The coronavirus measures in the sex industry have led to financial problems and increased the power imbalance between sex workers and clients, as was revealed by a ZHAW study in the canton of Zurich.


The various measures in place since March 2020 aimed at containing the coronavirus pandemic in Switzerland have had a major negative effect on the lives of sex workers. Of the measures implemented, the consequences of the ban on working had the greatest impact. Those who continued to work despite the ban experienced a shift in power in favour of the client. As a ZHAW study supported by the Zurich Foundation for Social Work revealed, this gave rise to low prices for services as well as coercion and violence. In April 2021, interviews were held with a total of 14 specialists from organisations in the canton of Zurich who look after sex workers and supported them during the coronavirus pandemic. The ZHAW research team subsequently surveyed 11 sex workers who differed in terms of their gender, residence status and country of origin as well as the forms of sex work they offer, including street sex work, escort services and work in brothels.

Measures tend to be counterproductive

The ban on working was imposed for longer in the canton of Zurich than anywhere else across Switzerland, initially in force between 17 March 2020 and 5 June 2020 before being introduced again between 8 December 2020 and 31 May 2021. “The measures implemented by the canton of Zurich aimed at countering the coronavirus pandemic in the sex industry give the impression that the objective was to pursue prostitution policy by means of tackling the pandemic rather than vice versa,” says study author Michael Herzig from the ZHAW School of Social Work. According to Herzig, a marked decline in infections is more likely to have been due to a pandemic-related fall in demand, with the cantonal measures playing a lesser role. “These measures primarily limited the freedom of sex workers.” In some cases, the measures were therefore counterproductive, as they exposed the sex workers to additional financial pressure.

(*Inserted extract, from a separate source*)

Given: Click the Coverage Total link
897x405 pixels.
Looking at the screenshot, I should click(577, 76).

More coercion, fraud and violence

In addition to financial pressure, the lives of sex workers were also exacerbated by changes in the behaviour of clients, whose negotiating power was increased by the ban on working. The sex workers interviewed reported being subjected to more attempts at coercion and fraud than had been the case before the pandemic. In particular, this included prices being pushed lower and instances in which clients refused to pay after receiving services. According to those interviewed, there has also been an increase in acts of aggression and violence. Due to the lack of alternatives, services also had to be provided to clients who the sex workers would have turned away before the pandemic. In its report, the ZHAW research team writes that the sex workers’ degree of self-determination was on the whole restricted by the ban on working.

Non-transparent implementation

In order to implement and monitor the measures imposed to tackle the coronavirus pandemic, both the city and cantonal police were deployed in the city of Zurich. As the study found, the list of sanctions and the level of the fines for infringements were not agreed upon between the police corps. In addition, consistent information was not provided to businesses and sex workers.

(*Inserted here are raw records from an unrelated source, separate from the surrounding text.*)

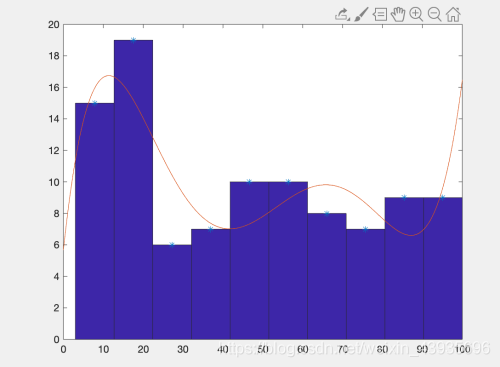Select the tallest bar reaching 19
Screen dimensions: 500x367
(x=133, y=190)
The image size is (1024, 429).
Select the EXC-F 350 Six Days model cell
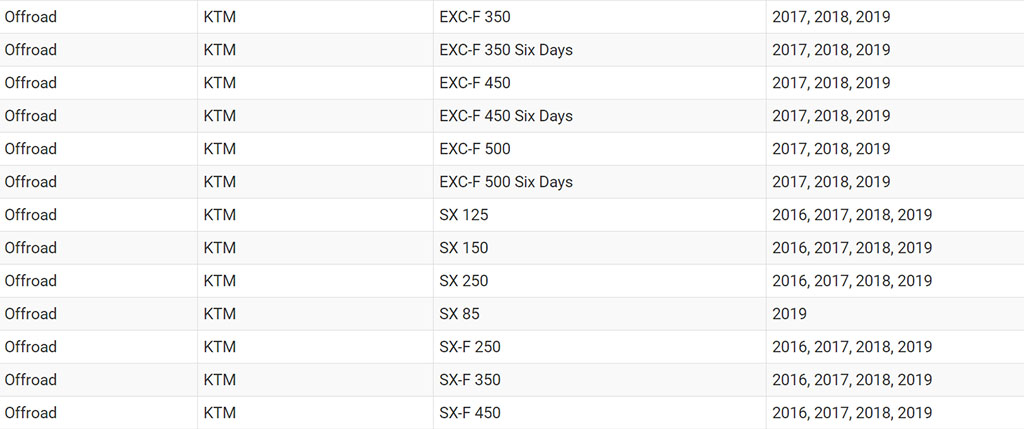click(x=599, y=50)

A further problem was caused by the differing cantonal regulations, which lead to a shift in the sex milieu. Finally, the different and non-transparent enforcement of the measures in the canton of Zurich made it difficult to consistently implement the ban on prostitution, the research team concludes.

Recommendation against occupational ban

“On the basis of our study, we would recommend against imposing an occupational ban in similar cases,” says study author Michael Herzig. “As we saw, the negative effects outweigh the positive ones, especially when attempting to make contact tracing possible by registering clients.” Herzig opines that it would make more sense to develop measures tailored specifically to the situation in the sex industry, meaning they could also be implemented. In some cases, there was also a lack of mutual information and reciprocal agreements among the supporting organisations. In particular, it would have been possible to organise themselves on a collaborative basis, thus allowing for the available resources to be utilised in a more targeted manner.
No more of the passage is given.